### Directions
Below are the records. Retype exactly the lines between the lines holding "Given: Click the" and "This screenshot has width=2556, height=1456.", inclusive.

### Material for the task
· · · · · · ·

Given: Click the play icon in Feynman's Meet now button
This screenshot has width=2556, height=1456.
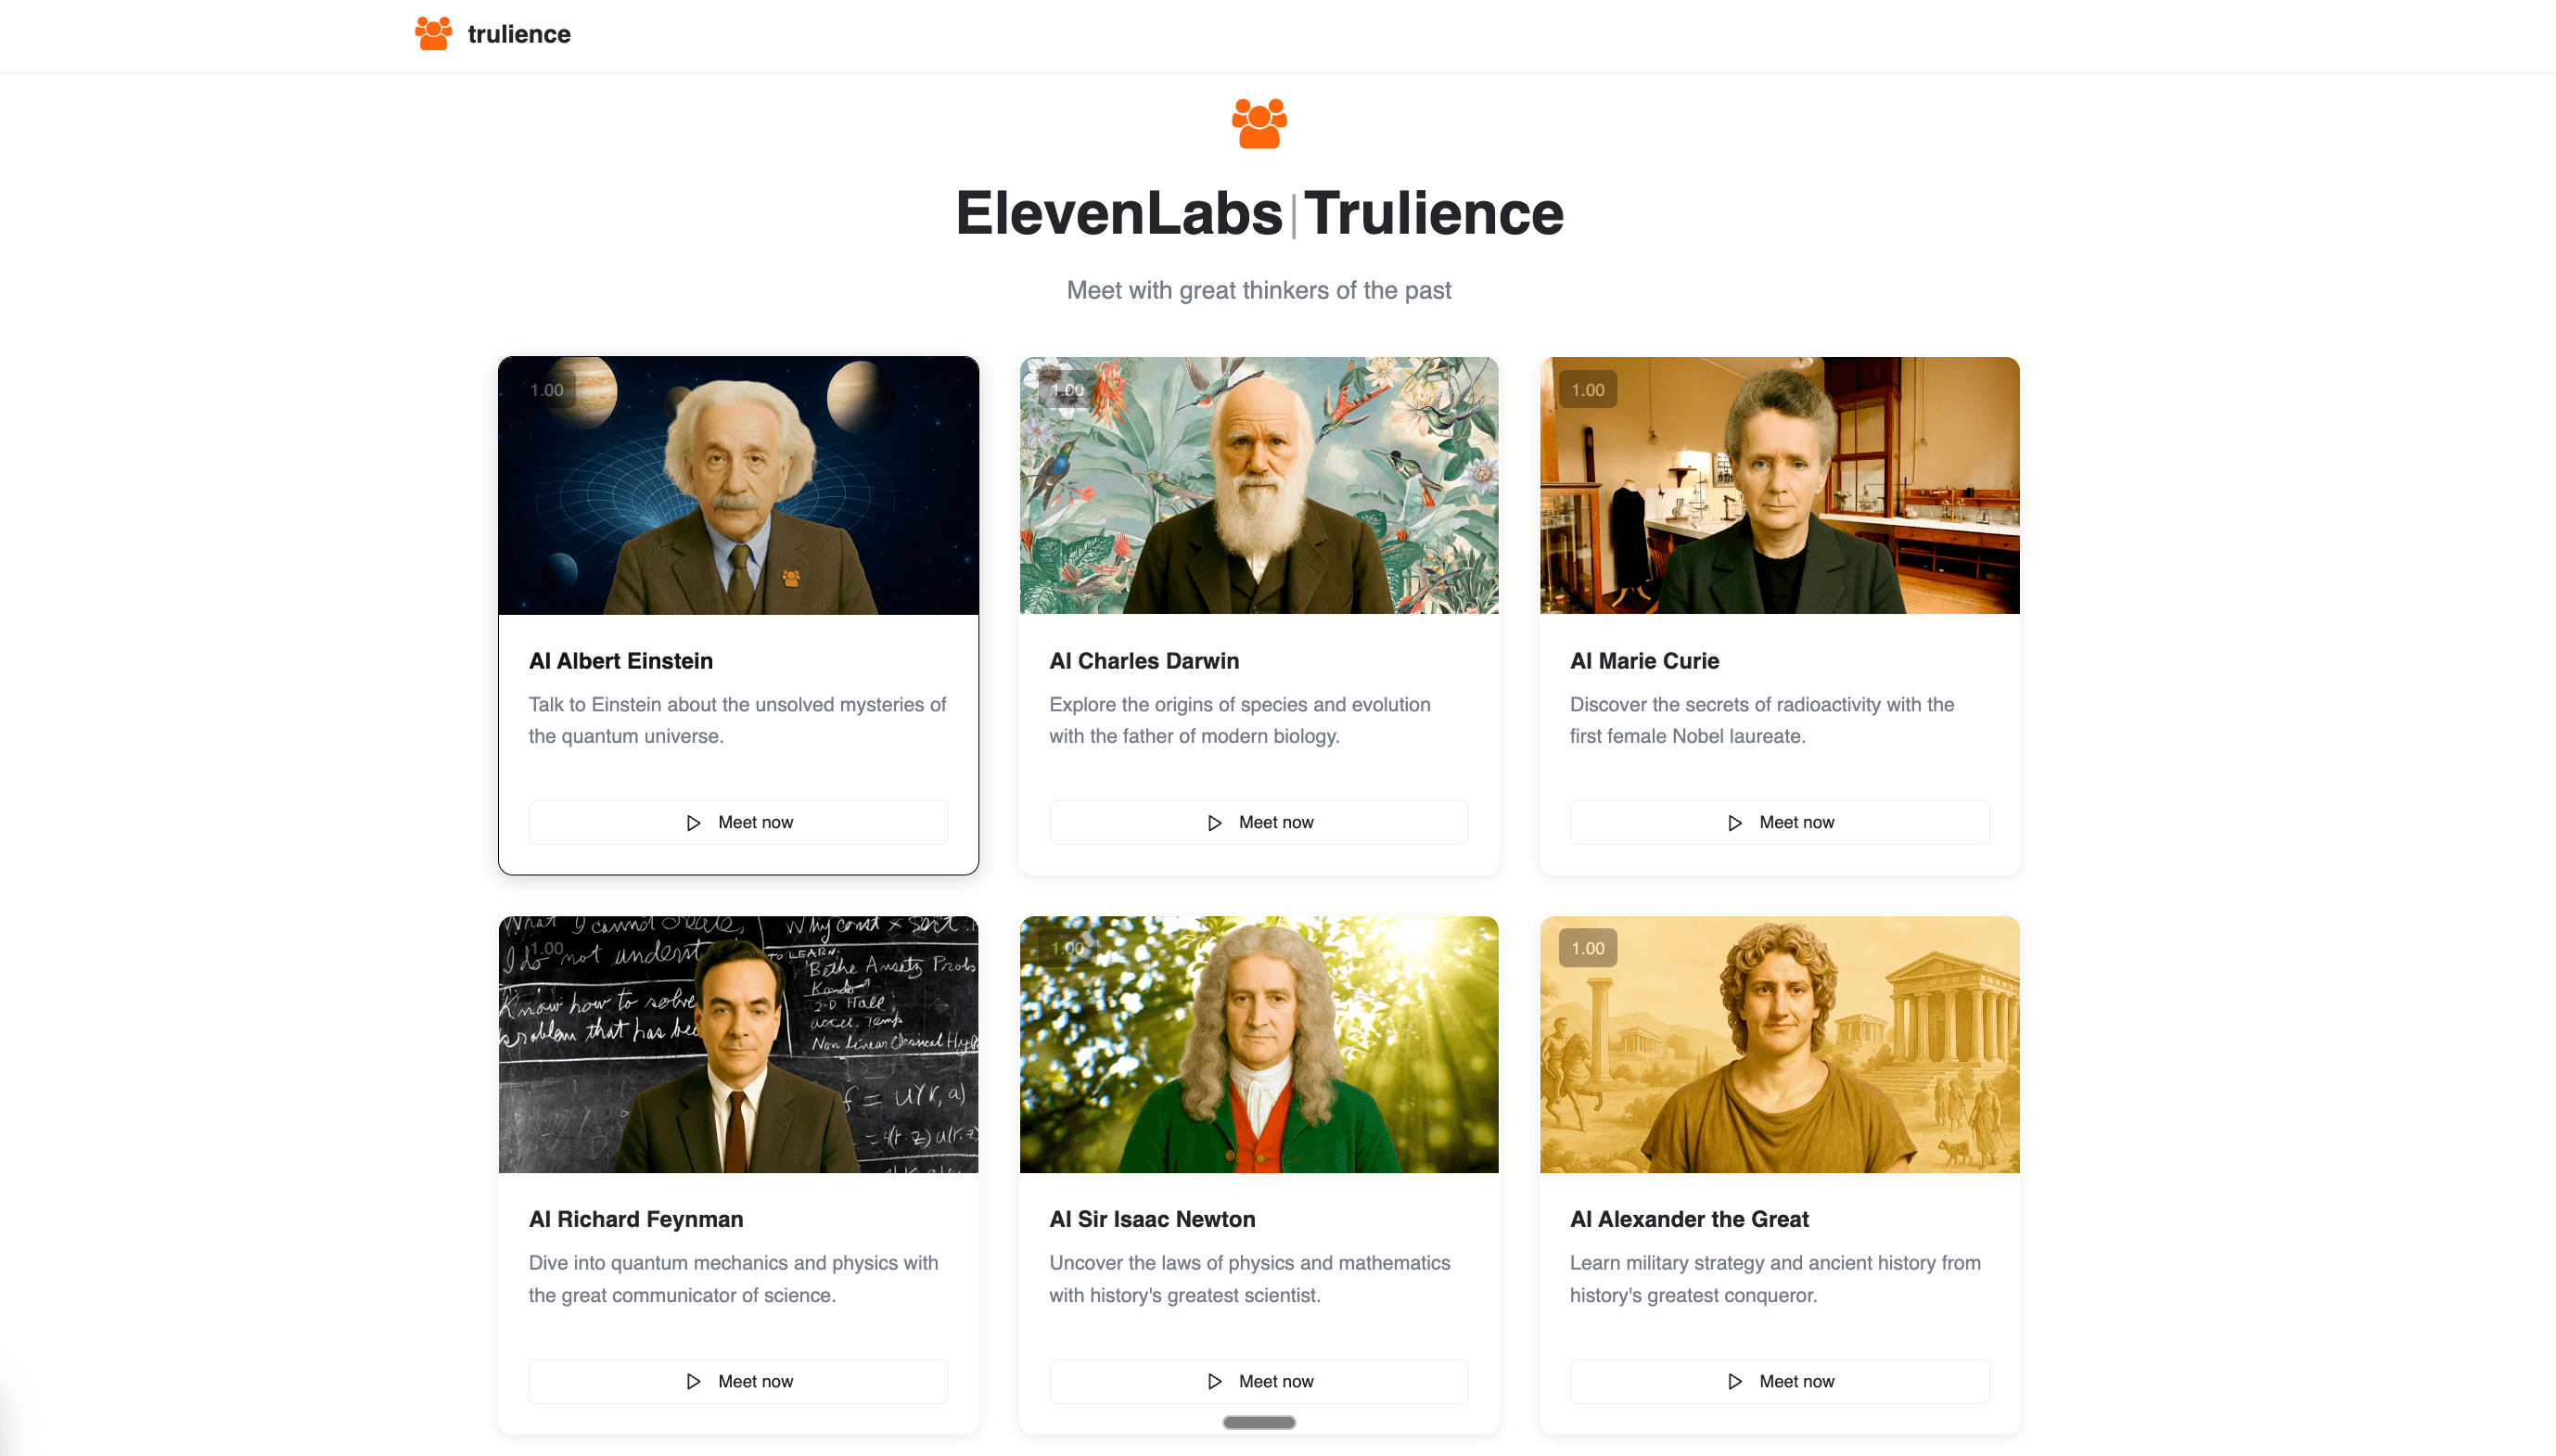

· · · · · · ·

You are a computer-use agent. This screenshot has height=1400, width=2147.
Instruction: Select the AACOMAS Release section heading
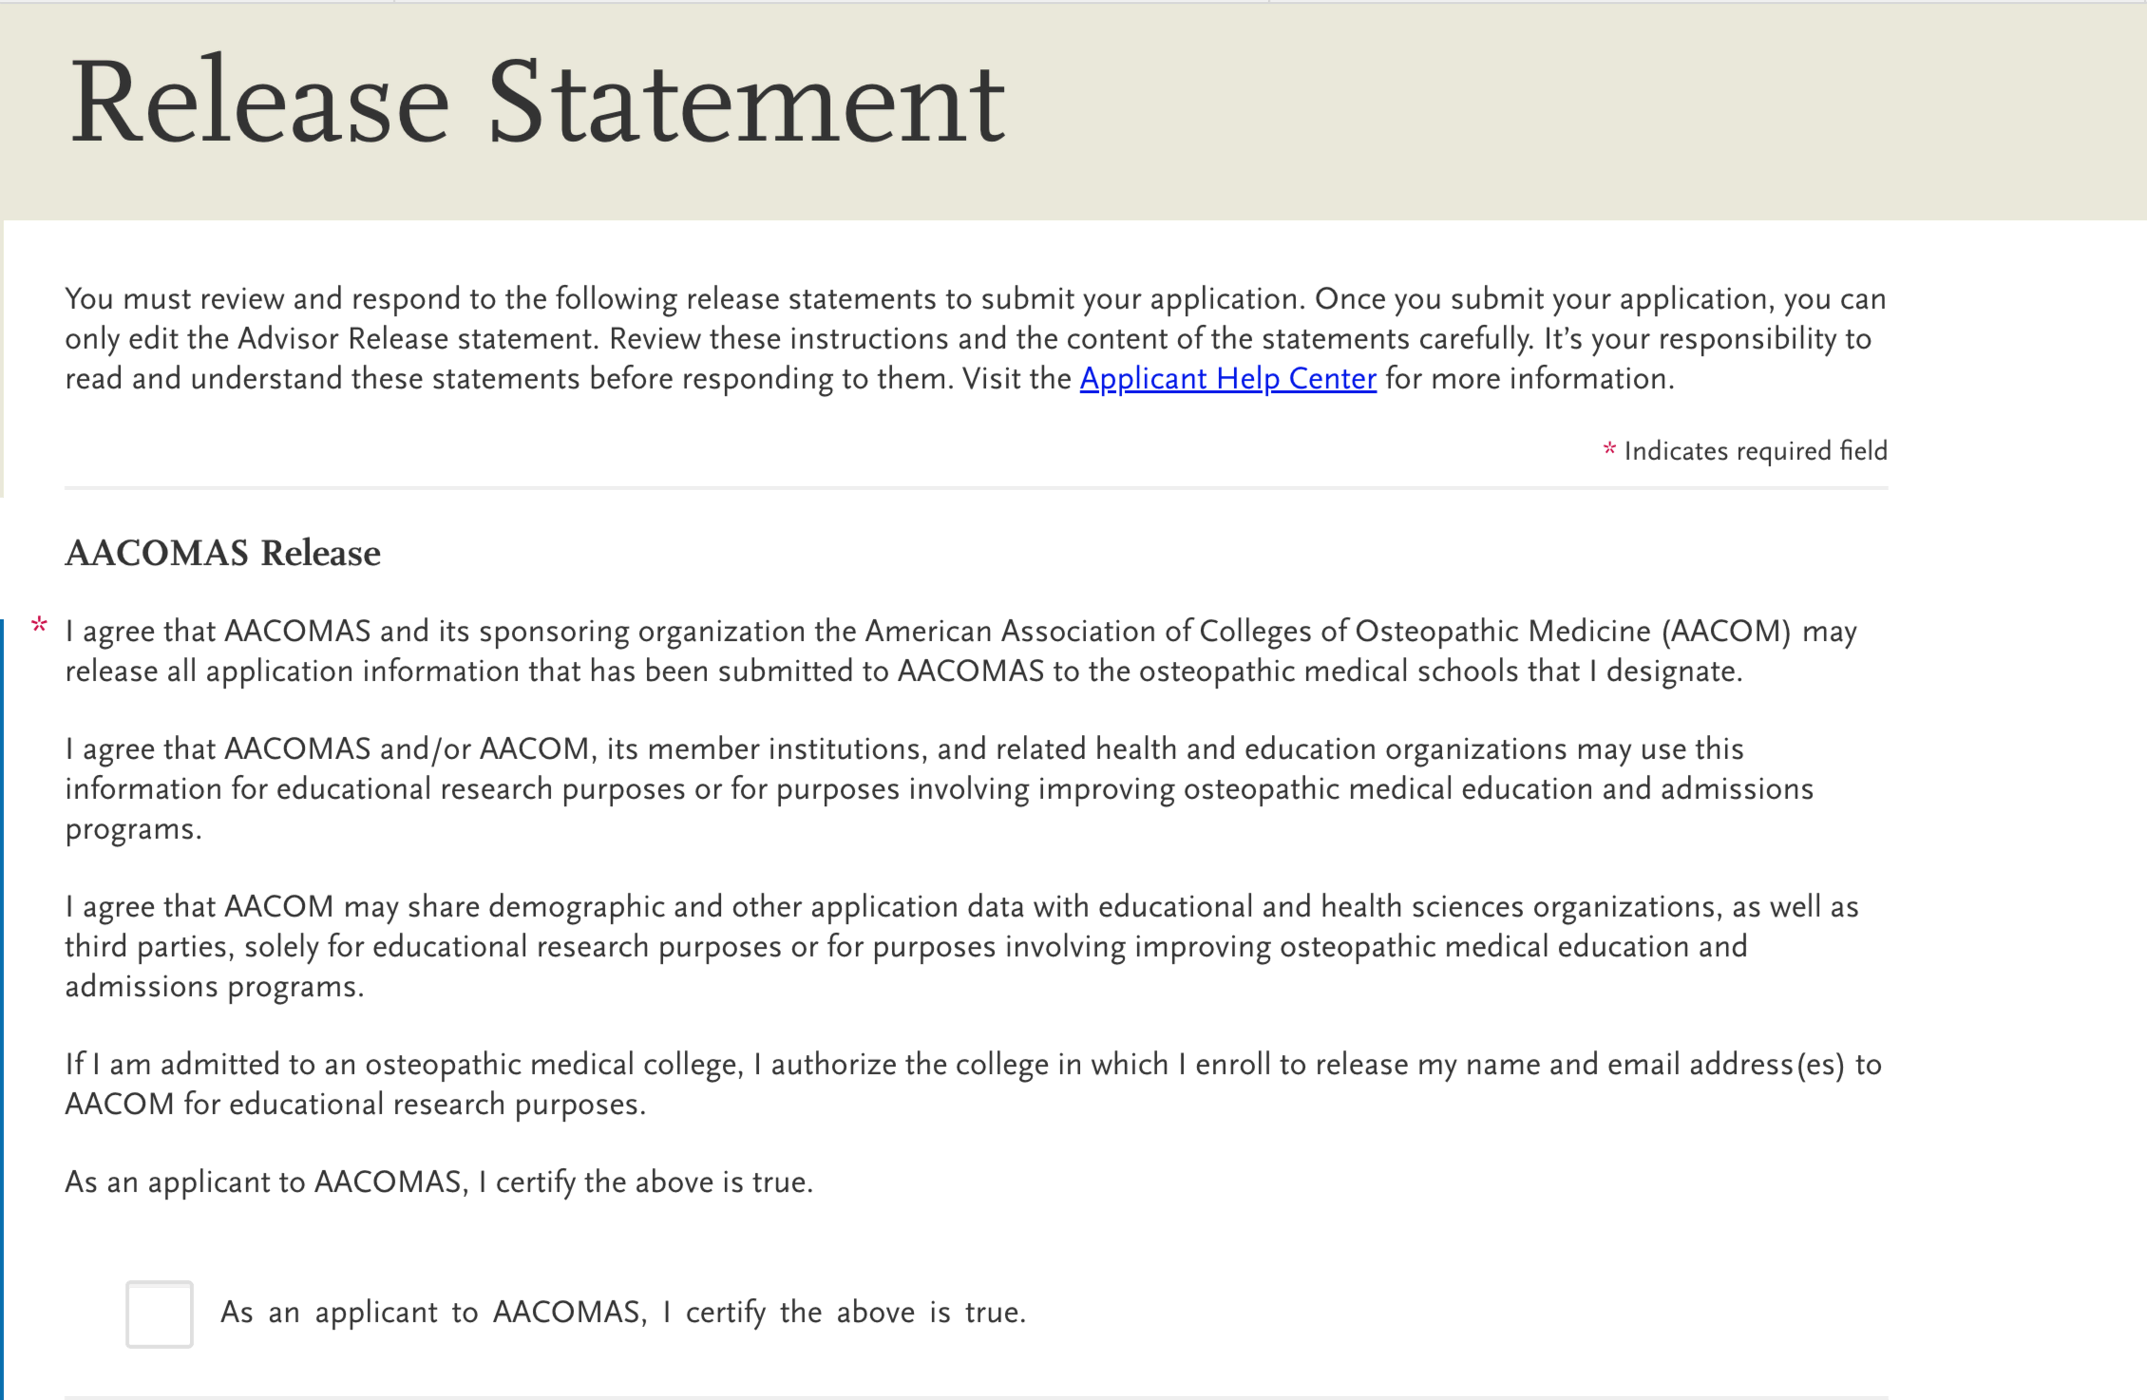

· · · · · · ·

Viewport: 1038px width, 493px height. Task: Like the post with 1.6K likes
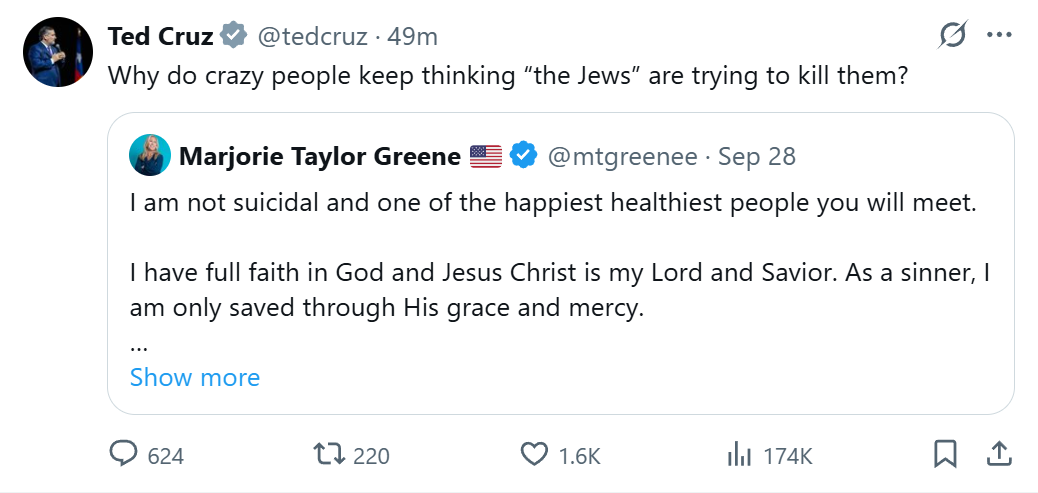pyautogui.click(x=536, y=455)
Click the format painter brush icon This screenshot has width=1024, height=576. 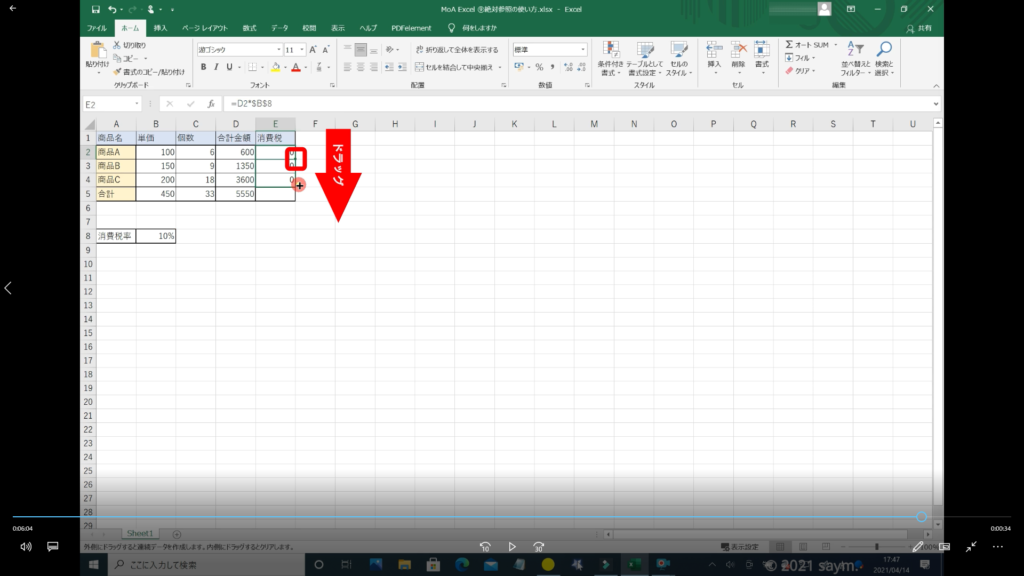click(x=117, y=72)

· · · · · · ·

### Solution
Given: Click the play icon in Feynman's Meet now button
This screenshot has width=2556, height=1456.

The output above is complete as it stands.